**Instructions to follow**. Please convert every line of the records into a JSON list of strings, one string per line, leaving out blank lines.

Element lookup records:
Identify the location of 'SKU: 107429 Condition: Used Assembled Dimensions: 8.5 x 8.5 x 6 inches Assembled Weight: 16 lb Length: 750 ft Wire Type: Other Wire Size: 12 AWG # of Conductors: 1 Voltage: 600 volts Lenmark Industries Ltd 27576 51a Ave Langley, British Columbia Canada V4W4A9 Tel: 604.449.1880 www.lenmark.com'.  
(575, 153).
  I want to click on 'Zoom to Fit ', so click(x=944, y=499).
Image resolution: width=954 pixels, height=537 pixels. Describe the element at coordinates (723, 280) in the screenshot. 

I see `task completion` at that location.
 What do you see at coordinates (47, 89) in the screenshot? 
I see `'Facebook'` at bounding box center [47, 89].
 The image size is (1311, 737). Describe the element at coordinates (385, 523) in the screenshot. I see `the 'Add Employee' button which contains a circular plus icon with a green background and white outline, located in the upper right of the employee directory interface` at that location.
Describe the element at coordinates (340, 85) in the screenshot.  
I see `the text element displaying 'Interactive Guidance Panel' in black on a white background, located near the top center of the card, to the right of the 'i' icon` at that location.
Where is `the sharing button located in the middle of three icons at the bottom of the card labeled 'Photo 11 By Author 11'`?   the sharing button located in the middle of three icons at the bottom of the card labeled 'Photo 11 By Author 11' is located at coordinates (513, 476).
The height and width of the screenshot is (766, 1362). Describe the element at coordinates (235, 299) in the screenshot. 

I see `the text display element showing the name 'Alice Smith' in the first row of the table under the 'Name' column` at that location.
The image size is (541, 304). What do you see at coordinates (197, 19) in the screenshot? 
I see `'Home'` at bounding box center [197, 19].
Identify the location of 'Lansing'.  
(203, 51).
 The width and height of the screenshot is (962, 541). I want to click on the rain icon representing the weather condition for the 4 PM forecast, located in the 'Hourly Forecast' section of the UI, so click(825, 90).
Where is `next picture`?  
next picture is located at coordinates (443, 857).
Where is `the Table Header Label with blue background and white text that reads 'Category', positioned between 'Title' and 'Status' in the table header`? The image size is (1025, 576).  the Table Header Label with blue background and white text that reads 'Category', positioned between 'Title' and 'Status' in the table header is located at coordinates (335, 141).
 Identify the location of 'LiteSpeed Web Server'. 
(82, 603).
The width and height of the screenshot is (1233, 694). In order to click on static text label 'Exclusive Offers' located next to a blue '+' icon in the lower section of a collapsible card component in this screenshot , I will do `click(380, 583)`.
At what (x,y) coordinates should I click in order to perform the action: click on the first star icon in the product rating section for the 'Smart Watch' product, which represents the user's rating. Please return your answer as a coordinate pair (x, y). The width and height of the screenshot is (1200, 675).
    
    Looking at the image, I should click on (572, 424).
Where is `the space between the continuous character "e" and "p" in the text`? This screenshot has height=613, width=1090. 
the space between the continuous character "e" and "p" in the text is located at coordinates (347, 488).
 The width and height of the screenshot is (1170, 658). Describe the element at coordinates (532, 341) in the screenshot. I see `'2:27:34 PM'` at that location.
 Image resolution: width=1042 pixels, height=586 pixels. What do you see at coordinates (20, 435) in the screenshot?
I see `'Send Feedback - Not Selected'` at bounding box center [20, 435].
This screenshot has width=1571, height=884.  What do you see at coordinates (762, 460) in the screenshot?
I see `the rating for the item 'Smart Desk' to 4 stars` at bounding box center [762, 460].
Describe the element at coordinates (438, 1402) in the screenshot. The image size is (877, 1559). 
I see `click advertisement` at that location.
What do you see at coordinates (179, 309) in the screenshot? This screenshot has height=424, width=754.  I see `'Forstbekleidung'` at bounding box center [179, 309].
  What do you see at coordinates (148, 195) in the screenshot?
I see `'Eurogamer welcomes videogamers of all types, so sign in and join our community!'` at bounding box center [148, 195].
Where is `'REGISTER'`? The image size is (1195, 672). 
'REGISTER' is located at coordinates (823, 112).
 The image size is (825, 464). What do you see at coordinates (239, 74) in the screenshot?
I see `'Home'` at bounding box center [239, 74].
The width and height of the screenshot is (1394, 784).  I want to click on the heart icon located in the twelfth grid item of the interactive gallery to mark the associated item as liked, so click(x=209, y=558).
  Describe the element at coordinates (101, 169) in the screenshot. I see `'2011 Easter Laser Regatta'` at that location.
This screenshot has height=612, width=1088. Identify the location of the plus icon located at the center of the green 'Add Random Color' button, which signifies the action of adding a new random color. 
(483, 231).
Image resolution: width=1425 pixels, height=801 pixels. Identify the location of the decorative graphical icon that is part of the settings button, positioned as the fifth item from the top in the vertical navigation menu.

**Full solution**.
[
  "Identify the location of 'SKU: 107429 Condition: Used Assembled Dimensions: 8.5 x 8.5 x 6 inches Assembled Weight: 16 lb Length: 750 ft Wire Type: Other Wire Size: 12 AWG # of Conductors: 1 Voltage: 600 volts Lenmark Industries Ltd 27576 51a Ave Langley, British Columbia Canada V4W4A9 Tel: 604.449.1880 www.lenmark.com'.  ",
  "(575, 153).",
  "  I want to click on 'Zoom to Fit ', so click(x=944, y=499).",
  "Image resolution: width=954 pixels, height=537 pixels. Describe the element at coordinates (723, 280) in the screenshot. ",
  "I see `task completion` at that location.",
  " What do you see at coordinates (47, 89) in the screenshot? ",
  "I see `'Facebook'` at bounding box center [47, 89].",
  " The image size is (1311, 737). Describe the element at coordinates (385, 523) in the screenshot. I see `the 'Add Employee' button which contains a circular plus icon with a green background and white outline, located in the upper right of the employee directory interface` at that location.",
  "Describe the element at coordinates (340, 85) in the screenshot.  ",
  "I see `the text element displaying 'Interactive Guidance Panel' in black on a white background, located near the top center of the card, to the right of the 'i' icon` at that location.",
  "Where is `the sharing button located in the middle of three icons at the bottom of the card labeled 'Photo 11 By Author 11'`?   the sharing button located in the middle of three icons at the bottom of the card labeled 'Photo 11 By Author 11' is located at coordinates (513, 476).",
  "The height and width of the screenshot is (766, 1362). Describe the element at coordinates (235, 299) in the screenshot. ",
  "I see `the text display element showing the name 'Alice Smith' in the first row of the table under the 'Name' column` at that location.",
  "The image size is (541, 304). What do you see at coordinates (197, 19) in the screenshot? ",
  "I see `'Home'` at bounding box center [197, 19].",
  "Identify the location of 'Lansing'.  ",
  "(203, 51).",
  " The width and height of the screenshot is (962, 541). I want to click on the rain icon representing the weather condition for the 4 PM forecast, located in the 'Hourly Forecast' section of the UI, so click(825, 90).",
  "Where is `next picture`?  ",
  "next picture is located at coordinates (443, 857).",
  "Where is `the Table Header Label with blue background and white text that reads 'Category', positioned between 'Title' and 'Status' in the table header`? The image size is (1025, 576).  the Table Header Label with blue background and white text that reads 'Category', positioned between 'Title' and 'Status' in the table header is located at coordinates (335, 141).",
  " Identify the location of 'LiteSpeed Web Server'. ",
  "(82, 603).",
  "The width and height of the screenshot is (1233, 694). In order to click on static text label 'Exclusive Offers' located next to a blue '+' icon in the lower section of a collapsible card component in this screenshot , I will do `click(380, 583)`.",
  "At what (x,y) coordinates should I click in order to perform the action: click on the first star icon in the product rating section for the 'Smart Watch' product, which represents the user's rating. Please return your answer as a coordinate pair (x, y). The width and height of the screenshot is (1200, 675).",
  "    Looking at the image, I should click on (572, 424).",
  "Where is `the space between the continuous character \"e\" and \"p\" in the text`? This screenshot has height=613, width=1090. ",
  "the space between the continuous character \"e\" and \"p\" in the text is located at coordinates (347, 488).",
  " The width and height of the screenshot is (1170, 658). Describe the element at coordinates (532, 341) in the screenshot. I see `'2:27:34 PM'` at that location.",
  " Image resolution: width=1042 pixels, height=586 pixels. What do you see at coordinates (20, 435) in the screenshot?",
  "I see `'Send Feedback - Not Selected'` at bounding box center [20, 435].",
  "This screenshot has width=1571, height=884.  What do you see at coordinates (762, 460) in the screenshot?",
  "I see `the rating for the item 'Smart Desk' to 4 stars` at bounding box center [762, 460].",
  "Describe the element at coordinates (438, 1402) in the screenshot. The image size is (877, 1559). ",
  "I see `click advertisement` at that location.",
  "What do you see at coordinates (179, 309) in the screenshot? This screenshot has height=424, width=754.  I see `'Forstbekleidung'` at bounding box center [179, 309].",
  "  What do you see at coordinates (148, 195) in the screenshot?",
  "I see `'Eurogamer welcomes videogamers of all types, so sign in and join our community!'` at bounding box center [148, 195].",
  "Where is `'REGISTER'`? The image size is (1195, 672). ",
  "'REGISTER' is located at coordinates (823, 112).",
  " The image size is (825, 464). What do you see at coordinates (239, 74) in the screenshot?",
  "I see `'Home'` at bounding box center [239, 74].",
  "The width and height of the screenshot is (1394, 784).  I want to click on the heart icon located in the twelfth grid item of the interactive gallery to mark the associated item as liked, so click(x=209, y=558).",
  "  Describe the element at coordinates (101, 169) in the screenshot. I see `'2011 Easter Laser Regatta'` at that location.",
  "This screenshot has height=612, width=1088. Identify the location of the plus icon located at the center of the green 'Add Random Color' button, which signifies the action of adding a new random color. ",
  "(483, 231).",
  "Image resolution: width=1425 pixels, height=801 pixels. Identify the location of the decorative graphical icon that is part of the settings button, positioned as the fifth item from the top in the vertical navigation menu."
]